De desperdicio a santuario: EE. UU. devolvió 500,000 toneladas de conchas al océano y revivió la vida marina
Después de considerar que la práctica de verter este tipo de residuos orgánicos al mar era una mala idea, el ecosistema y la ciencia demostraron una recuperación del ecosistema.

Lo que comenzó como una simple, aparente e irresponsable idea de deshacerse de residuos marinos, devolviéndolos sin vida a su ecosistema, se transformó en una práctica que está restaurando un importante sistema arrecifal en el Golfo de México.
Entre los años 2007 al 2024, en el estado de Florida, Estados Unidos de Norteamérica, se llevaron al fondo marino más de 500,000 toneladas de conchas de ostras y mejillones recicladas, con la intención de buscar restaurar los hábitats marinos impactados. Todo este material se recolectó de plantas procesadoras y restaurantes.
Esta acción buscó evitar que todo este material terminara depositado en sitios de confinamiento de basura. Inicialmente, se consideró que la práctica difícilmente tendría buenos resultados. Pero después de varios años, se observó que la constante práctica generó positivos resultados.
Cuando se depositaron las conchas en el agua, las bacterias actuaron sobre ellas creando una especie de fina capa, denominada biopelícula. Con esta interacción, se liberó calcio y se formaron pequeños microambientes que resultaron de importante beneficio para diversas especies de flora y fauna.
Nuevas comunidades de arrecifes crecieron a partir de las ostras
Las condiciones de vida en el mar costero mejoraron considerablemente, conforme fueron creciendo los arrecifes en las superficies de las ostras. Además se redujo la cantidad de partículas en suspensión, pues las ostras ayudaron también para filtrar el agua salina, ayudando a controlar la proliferación de algas nocivas.

Estas aparentes sencillas pero fundamentales acciones, beneficiaron a peces, plantas y animales marinos de mayor tamaño, como los delfines y las tortugas. Conforme a los datos, se explica que las poblaciones de fauna y flora han alcanzado niveles no vistos en más de 25 años.
Las ostras consumidas en restaurantes se curan y regresan a zonas costeras degradadas
El material que es recolectado de los restaurantes (conchas de mejillones y ostras) y plantas procesadoras, en lugar de que terminen en la basura. Todos los caparazones son limpiados y se curan al aire libre antes de que sean devueltos al mar.

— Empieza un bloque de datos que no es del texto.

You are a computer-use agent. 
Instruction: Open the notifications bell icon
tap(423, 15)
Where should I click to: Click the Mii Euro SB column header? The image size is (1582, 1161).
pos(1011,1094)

Dentro de los principales impactos ecológicos positivos, se encuentra que se provee una importante base, para que nuevas generaciones de ostras se adhieran al sustrato y formen arrecifes. Estos tendrán la capacidad de filtrar el agua y servir de hábitat para crustáceos y diversas especies de peces.
Programa que opera en diversas comunidades costeras de Florida
Son muchas las comunidades costeras en donde se lleva a cabo la práctica de reciclaje de conchas. Después de que se consume la carne que tienen en su interior, los caparazones se reciclan y se usan en el proceso de restauración de arrecifes de ostras. Los arrecifes cumplen muchas funciones.
Entre otras, protegen a las costas del intenso oleaje y los fuertes vientos, además de servir de base para los arrecifes. Además de alimentar a la comunidad y proporcionar un hábitat para las especies marinas de fauna y flora, los arrecifes pueden ayudar a estabilizar las costas frenando su erosión.
Contaminación, sobre explotación y dragado han eliminado a las ostras y sus estructuras
Los sistemas arrecifales con el pasar de los años se han ido reduciendo, principalmente debido a su sobre explotación, además de la contaminación, los dragados y enfermedades. Tristemente, en algunos suelos marinos solamente quedaron suelos fangosos y muertos.
Al “sembrar” las conchas en el lecho marino, solo se necesitas que las primeras ostras comiencen a crecer en su superficie para que el proceso comience a acelerarse naturalmente. Las nuevas generaciones de los organismos aportan más conchas y crean estructuras de refugio.
Un arrecife sano es capaz de regenerarse, crecer y adaptarse
La presencia y crecimiento de los nuevos sistemas de arrecifes a partir de las conchas recicladas, además de mejorar la calidad del agua necesaria para la vida de los organismos, favorece la recuperación de praderas marinas necesarias también en el proceso de captura de carbono.
Los arrecifes de ostras también funcionan como un sistema vivo de rompeolas: lo irregular de su forma, permite que parte de la energía del oleaje se reduzca antes de llegar a la costa. Su presencia ayuda a reducir el impacto de los fenómenos meteorológicos, que cada vez son más intentos.
Referencia de la noticia
Zangroniz, A., Azee-Angel, M., Heiden, K., Donnelly, H., Smyth, A.. (2021). What Is Oyster Shell Recycling?.